§ **ACTIVITY**: Look through the data below and extract, unchanged, the lines from the one that contains "Select API Key" to the one that contains "Click help icon", both included.

Data items
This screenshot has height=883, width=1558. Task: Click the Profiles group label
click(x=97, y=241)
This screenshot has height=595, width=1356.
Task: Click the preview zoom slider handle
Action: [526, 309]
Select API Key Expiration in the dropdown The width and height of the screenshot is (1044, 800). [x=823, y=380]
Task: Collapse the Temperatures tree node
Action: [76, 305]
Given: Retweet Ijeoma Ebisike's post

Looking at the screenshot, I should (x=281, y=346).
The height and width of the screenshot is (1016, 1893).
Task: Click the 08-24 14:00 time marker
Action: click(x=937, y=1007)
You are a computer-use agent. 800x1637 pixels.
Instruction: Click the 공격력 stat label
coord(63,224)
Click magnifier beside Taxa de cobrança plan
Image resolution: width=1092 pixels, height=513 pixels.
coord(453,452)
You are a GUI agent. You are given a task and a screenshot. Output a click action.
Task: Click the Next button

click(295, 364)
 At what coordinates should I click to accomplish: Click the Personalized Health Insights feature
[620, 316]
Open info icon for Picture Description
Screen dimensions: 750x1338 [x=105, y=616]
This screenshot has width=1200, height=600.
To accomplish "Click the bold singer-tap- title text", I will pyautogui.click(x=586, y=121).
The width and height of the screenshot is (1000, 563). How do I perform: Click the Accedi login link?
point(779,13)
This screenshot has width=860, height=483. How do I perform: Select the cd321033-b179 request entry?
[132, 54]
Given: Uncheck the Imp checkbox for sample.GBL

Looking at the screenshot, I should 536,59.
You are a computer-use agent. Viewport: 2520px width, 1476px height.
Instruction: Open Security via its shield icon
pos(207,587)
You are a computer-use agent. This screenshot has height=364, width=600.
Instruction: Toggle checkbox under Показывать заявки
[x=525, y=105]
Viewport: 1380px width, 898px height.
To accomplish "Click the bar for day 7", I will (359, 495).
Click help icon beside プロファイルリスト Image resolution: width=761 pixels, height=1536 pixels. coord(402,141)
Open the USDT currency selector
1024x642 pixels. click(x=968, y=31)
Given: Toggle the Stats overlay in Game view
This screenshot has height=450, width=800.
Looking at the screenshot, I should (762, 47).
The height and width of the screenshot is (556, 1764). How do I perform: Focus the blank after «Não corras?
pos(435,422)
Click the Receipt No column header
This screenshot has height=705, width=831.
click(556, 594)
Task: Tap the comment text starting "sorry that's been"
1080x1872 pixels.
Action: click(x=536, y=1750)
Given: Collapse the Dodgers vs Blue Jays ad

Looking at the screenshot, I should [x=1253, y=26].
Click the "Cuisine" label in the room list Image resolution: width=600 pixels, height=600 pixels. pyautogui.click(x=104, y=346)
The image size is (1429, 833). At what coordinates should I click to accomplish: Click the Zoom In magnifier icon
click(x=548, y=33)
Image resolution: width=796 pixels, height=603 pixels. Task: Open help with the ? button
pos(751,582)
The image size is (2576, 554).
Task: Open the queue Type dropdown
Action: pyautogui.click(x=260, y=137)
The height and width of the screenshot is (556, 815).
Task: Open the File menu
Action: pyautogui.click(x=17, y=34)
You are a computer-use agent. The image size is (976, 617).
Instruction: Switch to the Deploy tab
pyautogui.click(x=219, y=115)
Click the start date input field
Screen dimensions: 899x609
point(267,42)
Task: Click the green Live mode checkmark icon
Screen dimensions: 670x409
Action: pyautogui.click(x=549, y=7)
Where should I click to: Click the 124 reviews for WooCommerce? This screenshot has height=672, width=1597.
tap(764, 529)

§ **YOUR SOLUTION**:
Select API Key Expiration in the dropdown The width and height of the screenshot is (1044, 800). [x=823, y=380]
Task: Collapse the Temperatures tree node
Action: [76, 305]
Given: Retweet Ijeoma Ebisike's post

Looking at the screenshot, I should (x=281, y=346).
The height and width of the screenshot is (1016, 1893).
Task: Click the 08-24 14:00 time marker
Action: click(x=937, y=1007)
You are a computer-use agent. 800x1637 pixels.
Instruction: Click the 공격력 stat label
coord(63,224)
Click magnifier beside Taxa de cobrança plan
Image resolution: width=1092 pixels, height=513 pixels.
coord(453,452)
You are a GUI agent. You are given a task and a screenshot. Output a click action.
Task: Click the Next button

click(295, 364)
 At what coordinates should I click to accomplish: Click the Personalized Health Insights feature
[620, 316]
Open info icon for Picture Description
Screen dimensions: 750x1338 [x=105, y=616]
This screenshot has width=1200, height=600.
To accomplish "Click the bold singer-tap- title text", I will pyautogui.click(x=586, y=121).
The width and height of the screenshot is (1000, 563). How do I perform: Click the Accedi login link?
point(779,13)
This screenshot has width=860, height=483. How do I perform: Select the cd321033-b179 request entry?
[132, 54]
Given: Uncheck the Imp checkbox for sample.GBL

Looking at the screenshot, I should 536,59.
You are a computer-use agent. Viewport: 2520px width, 1476px height.
Instruction: Open Security via its shield icon
pos(207,587)
You are a computer-use agent. This screenshot has height=364, width=600.
Instruction: Toggle checkbox under Показывать заявки
[x=525, y=105]
Viewport: 1380px width, 898px height.
To accomplish "Click the bar for day 7", I will (359, 495).
Click help icon beside プロファイルリスト Image resolution: width=761 pixels, height=1536 pixels. coord(402,141)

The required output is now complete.